We have primarily focused on studying how cyber reasoning systems (CRS) powered by LLMs interact with decompilation transformed for various metrics. The first task we have studied is vulnerability patching by LLMs on decompilation, structured with varying levels of distance from the source code. We have measured distance using our USENIX 2024 metric, CFGED, discovered in SAILR.
In our preliminary results on patching bugs in the AIxCC dataset, namely on nginx, we have observed that a lower edit distance on decompilation is likely associated with better reasoning capabilities by LLMs for patching. Specifically, having a CFGED of 0 is an indicator that an LLM will have better reasoning abilities on that code. This early work indicates that some metrics we have developed can directly predict the usefulness of our decompilation for LLMs. We intend to discover if there are other metrics that better align with other tasks, like vulnerability discovery.

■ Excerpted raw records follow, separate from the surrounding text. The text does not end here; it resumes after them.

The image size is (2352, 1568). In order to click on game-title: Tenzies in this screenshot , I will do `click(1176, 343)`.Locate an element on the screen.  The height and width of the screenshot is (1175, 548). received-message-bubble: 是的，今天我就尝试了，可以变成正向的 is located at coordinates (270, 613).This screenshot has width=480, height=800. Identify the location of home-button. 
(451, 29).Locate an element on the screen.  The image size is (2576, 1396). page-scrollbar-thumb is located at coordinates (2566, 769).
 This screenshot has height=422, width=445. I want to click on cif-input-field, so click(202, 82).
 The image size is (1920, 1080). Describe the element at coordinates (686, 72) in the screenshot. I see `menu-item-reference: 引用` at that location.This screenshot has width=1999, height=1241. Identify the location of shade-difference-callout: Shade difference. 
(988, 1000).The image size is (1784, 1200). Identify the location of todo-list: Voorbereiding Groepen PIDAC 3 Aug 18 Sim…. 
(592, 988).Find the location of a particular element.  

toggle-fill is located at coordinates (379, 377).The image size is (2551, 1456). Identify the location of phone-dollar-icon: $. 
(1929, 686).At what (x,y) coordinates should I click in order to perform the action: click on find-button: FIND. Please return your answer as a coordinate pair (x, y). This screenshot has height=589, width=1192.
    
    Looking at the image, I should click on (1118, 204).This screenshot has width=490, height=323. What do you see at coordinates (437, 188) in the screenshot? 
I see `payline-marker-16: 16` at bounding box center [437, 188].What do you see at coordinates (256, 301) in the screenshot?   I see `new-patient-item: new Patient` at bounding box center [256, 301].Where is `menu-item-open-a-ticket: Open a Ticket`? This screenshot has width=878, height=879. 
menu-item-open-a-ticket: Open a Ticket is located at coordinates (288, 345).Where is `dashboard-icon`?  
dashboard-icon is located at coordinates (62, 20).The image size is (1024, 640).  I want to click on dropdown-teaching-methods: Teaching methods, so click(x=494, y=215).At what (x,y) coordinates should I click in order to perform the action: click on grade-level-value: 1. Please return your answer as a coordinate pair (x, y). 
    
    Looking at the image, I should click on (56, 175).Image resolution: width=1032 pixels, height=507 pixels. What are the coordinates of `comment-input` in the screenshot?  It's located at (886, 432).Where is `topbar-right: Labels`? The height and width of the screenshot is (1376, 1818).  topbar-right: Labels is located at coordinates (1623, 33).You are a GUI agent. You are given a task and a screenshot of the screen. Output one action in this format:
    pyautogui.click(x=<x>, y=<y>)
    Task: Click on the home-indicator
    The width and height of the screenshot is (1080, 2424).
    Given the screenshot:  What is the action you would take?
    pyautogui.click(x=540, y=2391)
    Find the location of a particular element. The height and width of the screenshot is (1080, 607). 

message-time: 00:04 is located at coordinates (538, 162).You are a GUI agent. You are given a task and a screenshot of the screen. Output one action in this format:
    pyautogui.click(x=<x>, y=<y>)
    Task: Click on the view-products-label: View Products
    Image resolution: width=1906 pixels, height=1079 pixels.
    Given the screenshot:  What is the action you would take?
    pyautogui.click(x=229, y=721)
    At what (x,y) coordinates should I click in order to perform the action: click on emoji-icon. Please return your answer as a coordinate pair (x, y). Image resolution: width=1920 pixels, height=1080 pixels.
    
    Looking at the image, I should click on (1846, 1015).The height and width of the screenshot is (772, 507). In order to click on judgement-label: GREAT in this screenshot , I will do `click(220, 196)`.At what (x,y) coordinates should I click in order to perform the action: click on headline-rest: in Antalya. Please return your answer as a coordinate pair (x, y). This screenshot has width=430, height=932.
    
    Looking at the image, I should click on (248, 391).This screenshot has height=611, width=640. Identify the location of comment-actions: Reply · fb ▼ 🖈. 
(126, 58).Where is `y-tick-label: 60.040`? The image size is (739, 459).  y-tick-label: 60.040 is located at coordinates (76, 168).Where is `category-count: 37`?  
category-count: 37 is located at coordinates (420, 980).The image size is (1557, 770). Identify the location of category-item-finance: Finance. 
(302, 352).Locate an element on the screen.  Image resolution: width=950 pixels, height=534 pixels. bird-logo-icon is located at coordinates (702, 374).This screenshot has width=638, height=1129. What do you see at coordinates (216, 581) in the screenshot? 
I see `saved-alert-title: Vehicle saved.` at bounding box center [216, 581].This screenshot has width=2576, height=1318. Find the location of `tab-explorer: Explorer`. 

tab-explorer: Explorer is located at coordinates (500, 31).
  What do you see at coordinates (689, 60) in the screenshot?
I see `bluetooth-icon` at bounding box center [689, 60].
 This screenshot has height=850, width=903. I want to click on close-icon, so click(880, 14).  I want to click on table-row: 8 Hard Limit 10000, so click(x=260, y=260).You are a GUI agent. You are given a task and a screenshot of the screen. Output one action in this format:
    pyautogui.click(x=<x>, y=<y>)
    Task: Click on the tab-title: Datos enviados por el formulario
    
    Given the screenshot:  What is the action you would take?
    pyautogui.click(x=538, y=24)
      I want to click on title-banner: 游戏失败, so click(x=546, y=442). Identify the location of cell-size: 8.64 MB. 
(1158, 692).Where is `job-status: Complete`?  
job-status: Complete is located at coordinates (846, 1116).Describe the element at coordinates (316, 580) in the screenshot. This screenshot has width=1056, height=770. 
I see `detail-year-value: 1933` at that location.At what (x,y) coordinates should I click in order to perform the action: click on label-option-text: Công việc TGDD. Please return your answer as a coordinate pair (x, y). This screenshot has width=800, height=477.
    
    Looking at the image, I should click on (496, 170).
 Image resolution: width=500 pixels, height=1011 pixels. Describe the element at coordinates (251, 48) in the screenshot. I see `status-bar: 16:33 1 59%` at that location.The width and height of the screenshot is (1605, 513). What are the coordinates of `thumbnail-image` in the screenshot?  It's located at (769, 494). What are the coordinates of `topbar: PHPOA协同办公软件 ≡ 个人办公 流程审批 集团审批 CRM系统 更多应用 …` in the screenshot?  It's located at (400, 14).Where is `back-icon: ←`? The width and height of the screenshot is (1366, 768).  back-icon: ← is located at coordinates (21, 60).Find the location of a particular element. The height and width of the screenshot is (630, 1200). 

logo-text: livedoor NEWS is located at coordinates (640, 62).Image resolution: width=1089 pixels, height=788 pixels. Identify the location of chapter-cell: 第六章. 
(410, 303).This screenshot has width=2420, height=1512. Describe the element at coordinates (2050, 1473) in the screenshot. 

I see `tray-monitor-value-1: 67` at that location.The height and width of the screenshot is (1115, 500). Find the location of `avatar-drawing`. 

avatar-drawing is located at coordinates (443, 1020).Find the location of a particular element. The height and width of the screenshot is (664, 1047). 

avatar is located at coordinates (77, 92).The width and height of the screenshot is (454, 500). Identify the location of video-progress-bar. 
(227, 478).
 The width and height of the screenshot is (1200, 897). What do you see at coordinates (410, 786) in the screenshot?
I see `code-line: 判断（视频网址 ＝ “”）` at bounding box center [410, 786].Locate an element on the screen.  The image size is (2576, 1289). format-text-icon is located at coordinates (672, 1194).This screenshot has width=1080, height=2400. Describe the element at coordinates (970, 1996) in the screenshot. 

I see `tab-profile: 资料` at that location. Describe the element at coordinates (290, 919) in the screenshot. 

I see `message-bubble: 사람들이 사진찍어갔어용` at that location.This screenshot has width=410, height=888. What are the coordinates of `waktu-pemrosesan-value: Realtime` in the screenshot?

We are actively exploring this area and intend to make more progress on it in the coming weeks to both establish goals and associated metrics.
Rust Decompilation
July- September 2025: Our research on Rust decompilation aims to develop a Rust decompiler on top of C/C++ decompiler angr to generate Rust pseudocode. We have finished a prototype of Rust decompiler called Oxidizer, which is able to produce Rust pseudocode close to the Rust source code. We have submitted our research paper to NDSS 2026. The latest decompilation on our manually crafted running example is shown below:
[Image Link: Rust Decompilation - UPDATED]
Our contributions are:
- We empirically study the Rust-specific decompilation issues that arise during decompiling Rust binaries using state-of-the-art C decompilers. We also identify what techniques should be implemented in a Rust decompiler to solve these issues.
- We designed a new decompilation pipeline and incorporated multiple techniques to address these decompilation issues. Future researchers can improve existing techniques or introduce new techniques based on our Rust decompiler prototype.
- We thoroughly study the effectiveness of Oxidizer by evaluating it on uutils coreutils, a Rust rewrite of the GNU Coreutils suite, and real-world Rust malware samples.
Right now we are creating a benchmark for evaluating Oxidizer and also helping future work.
Annotating Decompiled Code with LLM for Fuzzing
We are currently working on a fuzzing project that can use LLM’s to read decompiled code which is then annotated with feedback for the fuzzer in order to guide the exploration using the techniques described in the paper “Ijon: Exploring deep state spaces via fuzzing” from Aschermann et al.
On source code, this approach yields great results and we believe we can apply it to binary code as well using the latest results from decompilation, static-binary rewriting and LLM.
Publications and presentations
- Add publication reference in the publications section below. An authors copy or final should be added in the report file(s) section. This is for NSA's review only.
Optionally, upload technical presentation slides that may go into greater detail. For NSA's review only.
No new published papers since last quarterly report.